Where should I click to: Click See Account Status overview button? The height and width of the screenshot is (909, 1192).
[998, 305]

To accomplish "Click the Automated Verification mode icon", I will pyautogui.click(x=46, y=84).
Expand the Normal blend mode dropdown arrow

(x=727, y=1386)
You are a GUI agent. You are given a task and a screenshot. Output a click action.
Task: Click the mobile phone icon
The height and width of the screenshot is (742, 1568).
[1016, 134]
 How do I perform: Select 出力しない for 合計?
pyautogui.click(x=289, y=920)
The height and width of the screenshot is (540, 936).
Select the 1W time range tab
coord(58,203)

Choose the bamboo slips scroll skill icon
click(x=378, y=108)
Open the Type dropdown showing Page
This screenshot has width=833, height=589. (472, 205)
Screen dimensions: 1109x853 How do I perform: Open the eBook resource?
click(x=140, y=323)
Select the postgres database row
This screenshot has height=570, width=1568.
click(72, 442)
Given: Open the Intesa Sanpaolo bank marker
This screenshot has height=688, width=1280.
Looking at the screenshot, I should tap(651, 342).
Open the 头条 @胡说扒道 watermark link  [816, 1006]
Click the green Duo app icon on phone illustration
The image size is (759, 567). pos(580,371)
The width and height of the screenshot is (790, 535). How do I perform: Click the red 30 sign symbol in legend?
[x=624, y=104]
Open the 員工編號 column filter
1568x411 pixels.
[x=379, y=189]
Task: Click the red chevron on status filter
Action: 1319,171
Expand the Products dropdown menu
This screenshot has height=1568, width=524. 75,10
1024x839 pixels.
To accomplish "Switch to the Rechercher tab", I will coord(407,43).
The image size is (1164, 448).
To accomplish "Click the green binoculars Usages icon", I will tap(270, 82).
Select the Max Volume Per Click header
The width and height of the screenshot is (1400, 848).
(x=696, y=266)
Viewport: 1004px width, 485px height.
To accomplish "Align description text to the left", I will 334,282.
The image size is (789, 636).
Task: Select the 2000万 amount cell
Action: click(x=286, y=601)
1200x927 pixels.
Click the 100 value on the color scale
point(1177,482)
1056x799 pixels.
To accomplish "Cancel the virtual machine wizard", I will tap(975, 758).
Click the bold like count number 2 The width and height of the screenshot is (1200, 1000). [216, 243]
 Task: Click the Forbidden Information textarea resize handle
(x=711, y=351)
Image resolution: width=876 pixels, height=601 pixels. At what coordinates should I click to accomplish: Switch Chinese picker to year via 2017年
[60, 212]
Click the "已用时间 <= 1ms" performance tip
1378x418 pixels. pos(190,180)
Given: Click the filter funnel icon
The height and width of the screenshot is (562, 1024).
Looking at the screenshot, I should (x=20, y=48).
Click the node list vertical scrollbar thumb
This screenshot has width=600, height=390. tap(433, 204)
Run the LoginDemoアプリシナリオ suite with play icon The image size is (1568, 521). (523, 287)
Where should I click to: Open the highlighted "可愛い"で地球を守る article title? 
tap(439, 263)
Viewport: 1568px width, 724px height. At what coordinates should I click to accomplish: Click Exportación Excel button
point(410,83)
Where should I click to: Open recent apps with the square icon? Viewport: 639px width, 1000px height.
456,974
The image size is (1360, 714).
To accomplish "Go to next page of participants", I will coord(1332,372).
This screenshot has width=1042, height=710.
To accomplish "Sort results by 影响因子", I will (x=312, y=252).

++++++++

→ WHAT TO DO
Please restate each record exactly as it reads.

→ ANSWER SPACE
Where should I click to: Click See Account Status overview button? The height and width of the screenshot is (909, 1192).
[998, 305]

To accomplish "Click the Automated Verification mode icon", I will pyautogui.click(x=46, y=84).
Expand the Normal blend mode dropdown arrow

(x=727, y=1386)
You are a GUI agent. You are given a task and a screenshot. Output a click action.
Task: Click the mobile phone icon
The height and width of the screenshot is (742, 1568).
[1016, 134]
 How do I perform: Select 出力しない for 合計?
pyautogui.click(x=289, y=920)
The height and width of the screenshot is (540, 936).
Select the 1W time range tab
coord(58,203)

Choose the bamboo slips scroll skill icon
click(x=378, y=108)
Open the Type dropdown showing Page
This screenshot has width=833, height=589. (472, 205)
Screen dimensions: 1109x853 How do I perform: Open the eBook resource?
click(x=140, y=323)
Select the postgres database row
This screenshot has height=570, width=1568.
click(72, 442)
Given: Open the Intesa Sanpaolo bank marker
This screenshot has height=688, width=1280.
Looking at the screenshot, I should tap(651, 342).
Open the 头条 @胡说扒道 watermark link  [816, 1006]
Click the green Duo app icon on phone illustration
The image size is (759, 567). pos(580,371)
The width and height of the screenshot is (790, 535). How do I perform: Click the red 30 sign symbol in legend?
[x=624, y=104]
Open the 員工編號 column filter
1568x411 pixels.
[x=379, y=189]
Task: Click the red chevron on status filter
Action: 1319,171
Expand the Products dropdown menu
This screenshot has height=1568, width=524. 75,10
1024x839 pixels.
To accomplish "Switch to the Rechercher tab", I will coord(407,43).
The image size is (1164, 448).
To accomplish "Click the green binoculars Usages icon", I will tap(270, 82).
Select the Max Volume Per Click header
The width and height of the screenshot is (1400, 848).
(x=696, y=266)
Viewport: 1004px width, 485px height.
To accomplish "Align description text to the left", I will 334,282.
The image size is (789, 636).
Task: Select the 2000万 amount cell
Action: click(x=286, y=601)
1200x927 pixels.
Click the 100 value on the color scale
point(1177,482)
1056x799 pixels.
To accomplish "Cancel the virtual machine wizard", I will tap(975, 758).
Click the bold like count number 2 The width and height of the screenshot is (1200, 1000). [216, 243]
 Task: Click the Forbidden Information textarea resize handle
(x=711, y=351)
Image resolution: width=876 pixels, height=601 pixels. At what coordinates should I click to accomplish: Switch Chinese picker to year via 2017年
[60, 212]
Click the "已用时间 <= 1ms" performance tip
1378x418 pixels. pos(190,180)
Given: Click the filter funnel icon
The height and width of the screenshot is (562, 1024).
Looking at the screenshot, I should (x=20, y=48).
Click the node list vertical scrollbar thumb
This screenshot has width=600, height=390. tap(433, 204)
Run the LoginDemoアプリシナリオ suite with play icon The image size is (1568, 521). (523, 287)
Where should I click to: Open the highlighted "可愛い"で地球を守る article title? 
tap(439, 263)
Viewport: 1568px width, 724px height. At what coordinates should I click to accomplish: Click Exportación Excel button
point(410,83)
Where should I click to: Open recent apps with the square icon? Viewport: 639px width, 1000px height.
456,974
The image size is (1360, 714).
To accomplish "Go to next page of participants", I will coord(1332,372).
This screenshot has width=1042, height=710.
To accomplish "Sort results by 影响因子", I will (x=312, y=252).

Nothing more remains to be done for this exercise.